In South African law, “fiduciary duties” refer to the legal obligations and responsibilities that a fiduciary owes to their beneficiary or beneficiaries. A fiduciary is a person or entity that is entrusted with the duty to act in the best interests of another person or entity.

The most common examples of fiduciaries in South Africa are trustees and directors of companies.

Fiduciary duties include the following:

  • Duty of loyalty: A fiduciary must act in the best interests of their beneficiary and avoid any conflicts of interest that could harm the beneficiary.
  • Duty of care: A fiduciary must act with reasonable care, skill, and diligence in performing their duties.
  • Duty of good faith: A fiduciary must act honestly, in good faith, and without any personal gain or advantage.
    Duty of confidentiality: A fiduciary must keep any information they receive from the beneficiary confidential, except when disclosure is required by law or authorized by the beneficiary.
  • Duty to account: A fiduciary must keep accurate records and accounts of their dealings with the beneficiary, and provide regular reports on their activities.
  • Duty to disclose: A fiduciary must disclose any conflicts of interest or other information that could reasonably affect the beneficiary’s interests.
 

In South Africa, trustees and company directors have similar fiduciary duties but they are distinct roles with different responsibilities.

Trustees have fiduciary duties towards the trust and its beneficiaries. They are required to act in the best interests of the beneficiaries, to avoid any conflicts of interest, and to exercise reasonable care and skill in the administration of the trust. Their duties are dealt with in the Trust Property Control Act.

Directors, on the other hand, have fiduciary duties towards the company and its shareholders. They are required to act in the best interests of the company, to exercise reasonable care, skill, and diligence in carrying out their duties, and to avoid any conflicts of interest. Their duties are dealt with in the Companies Act.

Failure to uphold these duties can result in legal action being taken against the fiduciary, and they may be held liable for any losses suffered by the beneficiary as a result of their breach of duty. The Trust Property Act provides for the removal of a trustee or the appointment of a co-trustee. Furthermore, if the Master of the High Court is satisfied that there is a valid concern, they may order the trustee to provide security in the form of a bond, insurance policy, or other suitable guarantee. The amount of the security will depend on the circumstances of the case and the perceived risk of loss.

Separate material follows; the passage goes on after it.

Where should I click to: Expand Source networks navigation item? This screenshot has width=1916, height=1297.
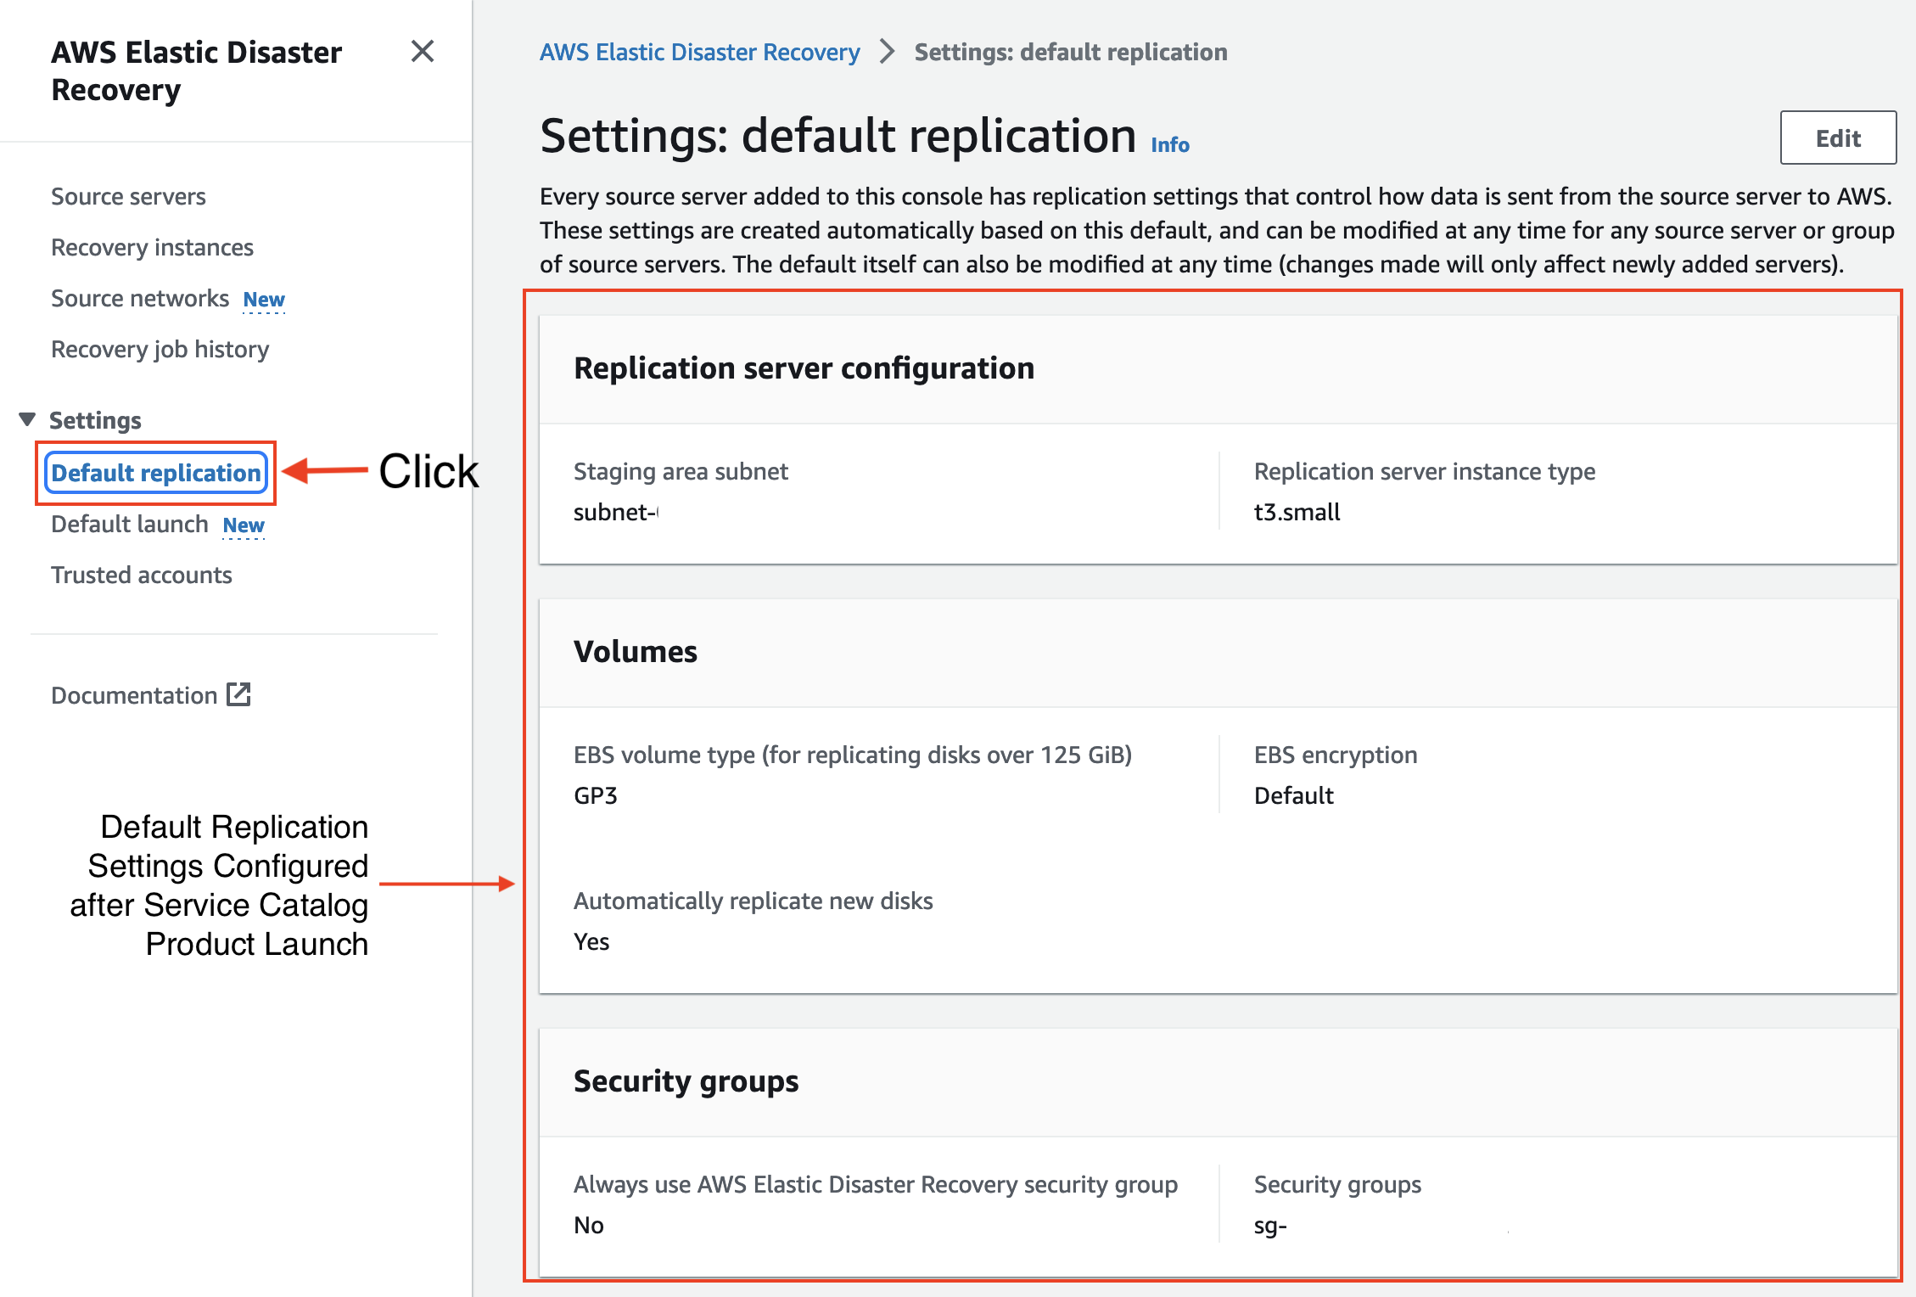pos(140,298)
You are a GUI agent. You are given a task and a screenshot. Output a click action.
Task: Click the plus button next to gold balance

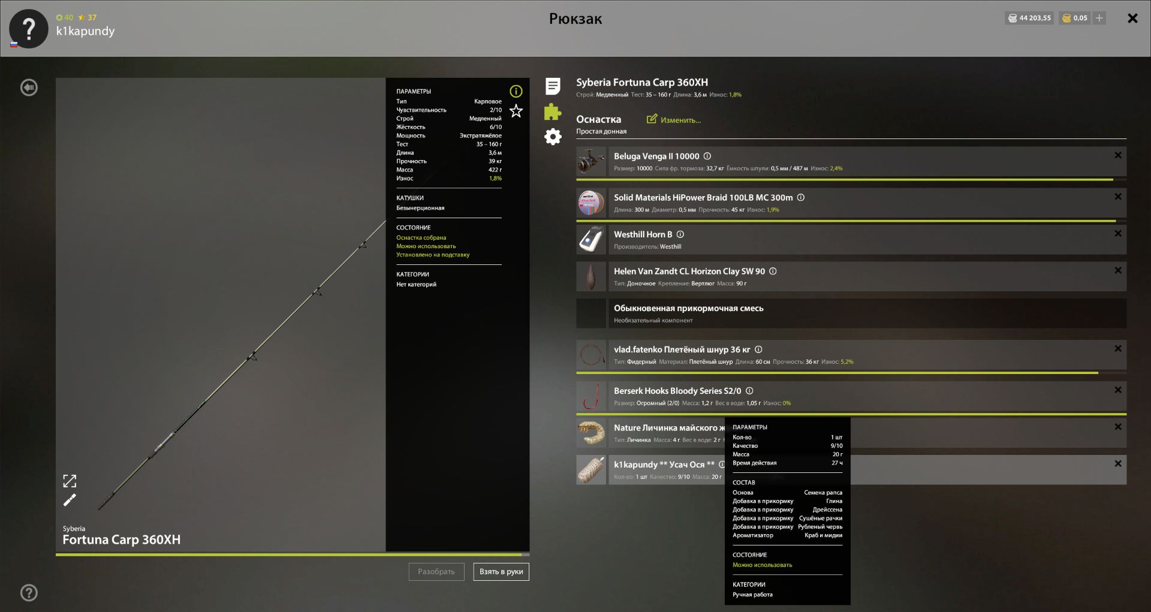tap(1100, 18)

Ignorance of the law is generally not a defence in South African law, including under the Trust Property Control Act. Trustees are expected to have knowledge of the Act and to comply with its provisions.

It is important for trustees to seek professional advice and guidance in fulfilling their duties, and to keep accurate records of all decisions and actions taken on behalf of the trust. This can help to mitigate the risk of liability and ensure that the trust is managed in accordance with the law.